Its Finally Finished…almost

I stumbled across an article on the Time online website recently entitled It Just Doesn’t Work: Why New Tech Products Are Increasingly Unsatisfying. It struck a chord with me because I’ve seen so much of technology delivered to market that was so obviously ‘half-baked’.

In the drive to get ‘mindshare’ products are being released to market in ever more rapid cycles. The tech just doesn’t have enough time to get fully baked.

The thing is the tech companies know that most ‘early adopters’ (read: unknowing beta testers) will find ways to justify the quirky behaviour of their shiny new toy even though most people would call it a piece of shit and return the unfinished mess to the manufacturer vowing never to buy another one of their products. Ever.

Its been an axiom of the tech industry that you never buy a product from Microsoft until it gets to Version 3 because the earlier ones just suck.

The article quotes a leaked email from HP’s Jon Rubenstein talking about the, now freshly buried, TouchPad. The part that interested me was:

Today we bring the HP TouchPad and webOS 3.0 to the world.  The HP team has achieved something extraordinary – especially when you consider that it’s been just one year since our work on the TouchPad began in earnest.  Today also marks the start of a new era for HP as our vision for connected mobility begins to take form - an ecosystem of services, applications and devices connected seamlessly by webOS.
 If you’ve seen the recent TouchPad reviews you know that the industry understands HP’s vision and sees the same potential in webOS as we do.  David Pogue from the New York Times says “there are signs of greatness here.” (I’ve included links to David’s review and others below.) You’ve also seen that reviewers rightly note things we need to improve about the webOS experience. The good news is that most of the issues they cite are already known to us and will be addressed in short order by over-the-air software and app catalog updates.  We still have work to do to make webOS the platform we know it can be, but remember…’s a marathon, not a sprint.

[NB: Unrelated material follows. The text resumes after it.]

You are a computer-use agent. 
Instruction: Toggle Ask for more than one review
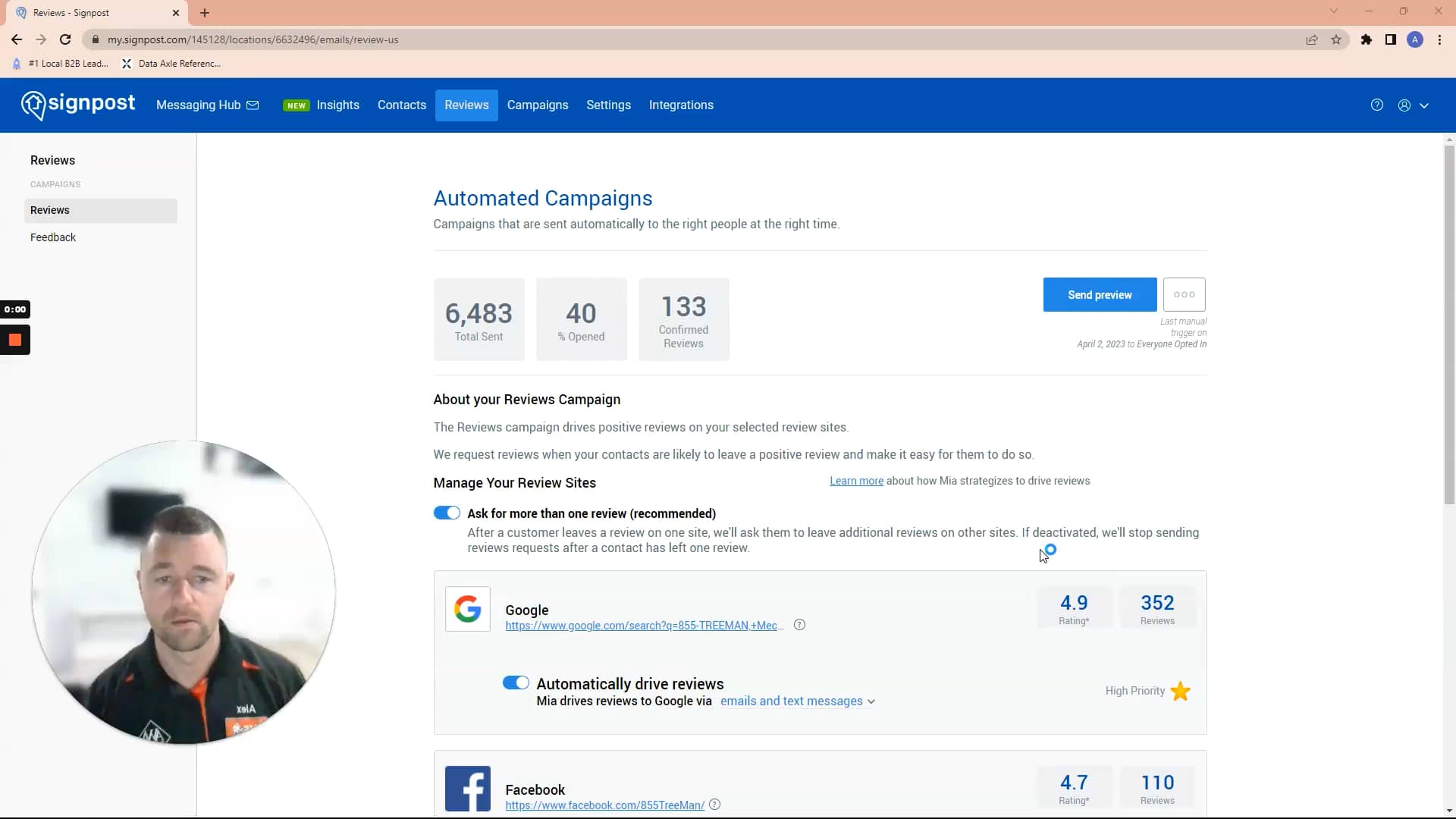(447, 513)
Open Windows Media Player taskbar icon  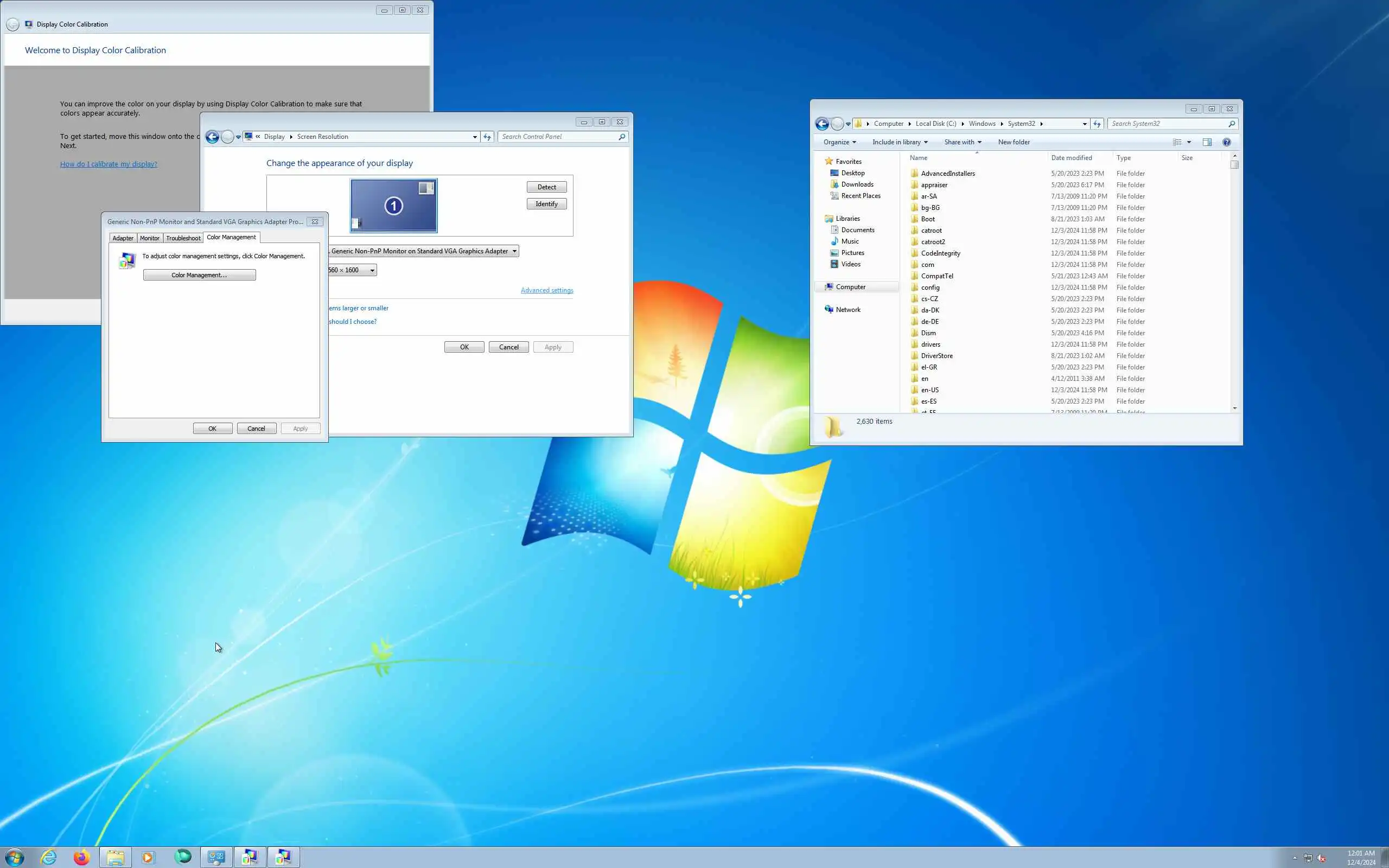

People don’t want to wait for ‘the next update’ they want it to work out of the box to the level of their expectations.

The TouchPad didn’t, neither did RIM’s Playbook or Vista or so many other technological balls ups.

Rubenstein also quotes some of the first reviews for Mac OS X in his e-mail:

"...overall the software is sluggish" 
"...there are no quality apps to use, so it won’t last" 
"'s just not making sense...."
 It’s hard to believe these statements described MacOS X - a platform that would go on to change the landscape of Silicon Valley in ways that no one could have imagined.

Great pick up Jon!

That was 10 years ago.

Ten years ago people would accept stuff that won’t get out of the starting gate today.

You bet the farm on the expectation that people would patiently wait until you got it right while providing HP with another revenue stream. You lost.